In the absence of written confirmation from the source of a quotation
obtained in determining a Market Quotation, the records of the party
obtaining such quotation will be conclusive evidence of the existence
and accuracy of such quotation.
(ii) Payment Date. An amount calculated as being due in respect of any
Early Termination Date under Section 6(e) will be payable on the day
that notice of the amount payable is effective (in the case of an Early
Termination Date which is designated or occurs as a result of an Event
of Default) and on the day which is two Local Business Days after the
day on which notice of the amount payable is effective (in the case of
an Early Termination Date which is designated as a result of a
Termination Event). Such amount will be paid together with (to the
extent permitted under applicable law) interest thereon (before as well
as after judgment) in the Termination Currency, from (and including) the
relevant Early Termination Date to (but excluding) the date such amount
is paid, at the Applicable Rate. Such interest will be calculated on the
basis of daily compounding and the actual number of days elapsed.
(e) Payments on Early Termination. If an Early Termination Date occurs, the
following provisions shall apply based on the parties' election in the Schedule
of a payment measure, either "Market Quotation" or "Loss", and a payment method,
either the "First Method" or the "Second Method". If the parties fail to
designate a payment measure or payment method in the Schedule, it will be deemed
that "Market Quotation" or the "Second Method", as the case may be, shall apply.
The amount, if any, payable in respect of an Early Termination Date and
determined pursuant to this Section will be subject to any Set-off.
(i) Events of Default.
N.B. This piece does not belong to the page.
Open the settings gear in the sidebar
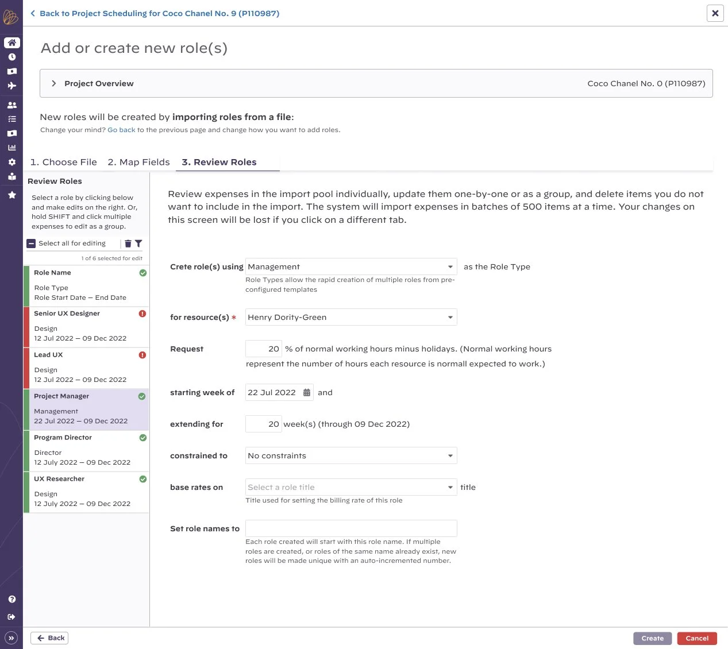(x=11, y=162)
If the Early Termination Date results from an
Event of Default:-
(1) First Method and Market Quotation if the First Method and Market
Quotation apply the Defaulting Party will pay to the Non-defaulting
Party the excess, if a positive number, of (A) the sum of the
Settlement Amount (determined by the Non-defaulting Party) in respect
of the Terminated Transactions and the Termination Currency
Equivalent of the Unpaid Amounts owing to the Non-Defaulting Party
over (B) the Termination Currency Equivalent of the Unpaid Amounts
owing to the Defaulting Party.
(2) First Method and Loss. If The First Method and Loss apply, the
Defaulting Party will pay to The Non-defaulting Party, if a positive
number, the Non-defaulting Party's Loss in respect of this Agreement.
(3) Second Method and Market Quotation. If the Second Method and
Market Quotation apply, an amount will be payable equal to (A) The
sum of the Settlement Amount (determined by the Non-defaulting Party)
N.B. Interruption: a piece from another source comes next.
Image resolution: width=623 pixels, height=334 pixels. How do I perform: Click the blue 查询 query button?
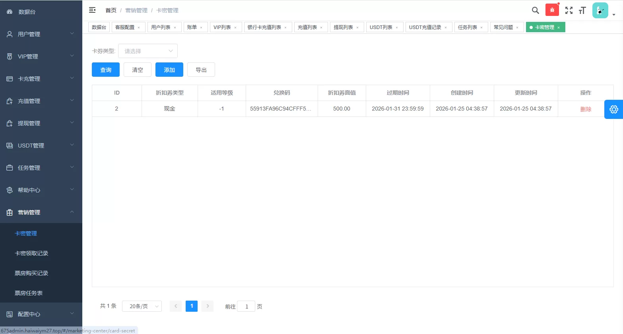coord(105,69)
in respect of the Terminated Transactions and the Termination
Currency Equivalent of the Unpaid Amounts owing to The Non-defaulting
Party less (B) the Termination Currency Equivalent of the Unpaid
Amounts owing to the Defaulting Party. If that amount is a positive
number, the Defaulting Party will pay it to the Non-defaulting Party;
if it is a negative number, the Non-defaulting Party will pay the
absolute value of that amount to the Defaulting Party.
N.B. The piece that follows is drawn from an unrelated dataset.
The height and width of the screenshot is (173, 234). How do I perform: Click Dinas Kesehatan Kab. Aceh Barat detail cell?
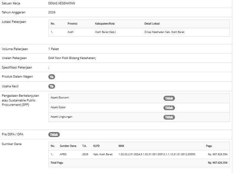(164, 32)
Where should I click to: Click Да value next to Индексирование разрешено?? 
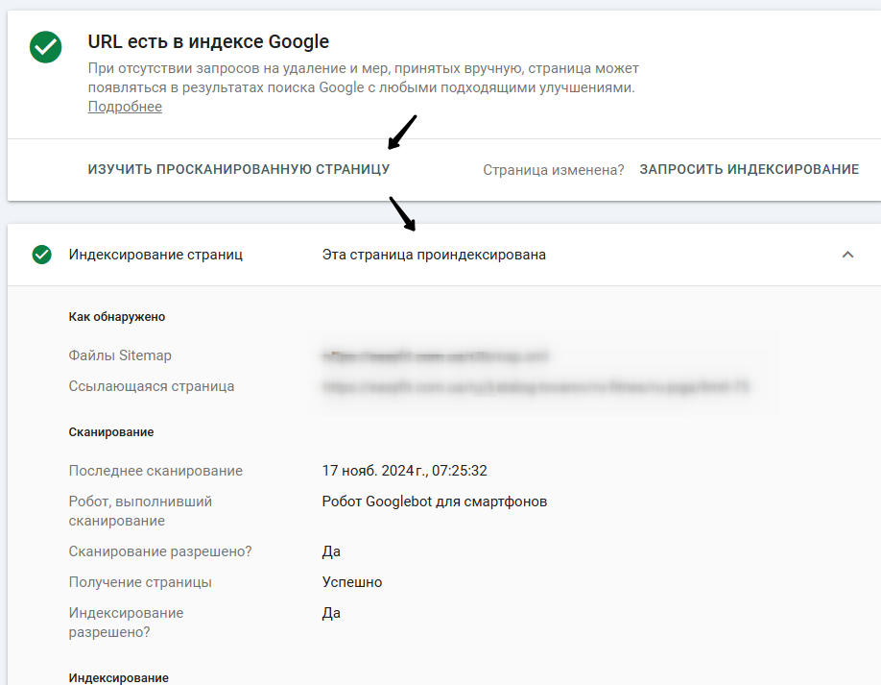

(4) Second Method and Loss. If the Second Method and Loss apply, an
amount will be payable equal to the Non-defaulting Party's Loss in
respect of this Agreement. If that amount is a positive number, the
Defaulting Party will pay it to the Non-defaulting Party; if it is a
negative number, the Non-defaulting Party will pay the absolute value
of that amount to the Defaulting Party.
(ii) Termination Events. If the Early Termination Date results from a
Termination Event:-
(1) One Affected Party. If there is one Affected Party, the amount
payable will be determined in accordance with Section 6(e)(i)(3), if
Market Quotation applies, or Section 6(e)(i)(4), if Loss applies,
except that, in either case, references to the Defaulting Party and to
the Non-defaulting Party will be deemed to be references to the
Affected Party and the party which is not the Affected Party,
respectively, and, if Loss applies and fewer than all the Transactions
are being terminated, Loss shall be calculated in respect of all
Terminated Transactions.
(2) Two Affected Parties. If there are two Affected Parties:-
(A) if Market Quotation applies, each party will determine a
Settlement Amount in respect of the Terminated Transactions, and
an amount will be payable equal to (I) the sum of (a) one-half of
the difference between the Settlement Amount of the party with
the bigger Settlement Amount ("X") and the Settlement Amount of
the party with the lower Settlement Amount ("Y") and (b) the
Termination Currency Equivalent of the Unpaid Amounts owing to X
less (II) the Termination Currency Equivalent of the Unpaid
Amounts owing to Y; and
(B)if Loss applies, each party will determine its Loss in respect
of this Agreement (or, if fewer than all the Transactions are
being terminated, in respect of all Terminated Transactions) and
an amount will be payable equal to one-half of the difference
between the Loss of the party with the higher Loss ("X") and the
Loss of the party with the lower Loss ("Y").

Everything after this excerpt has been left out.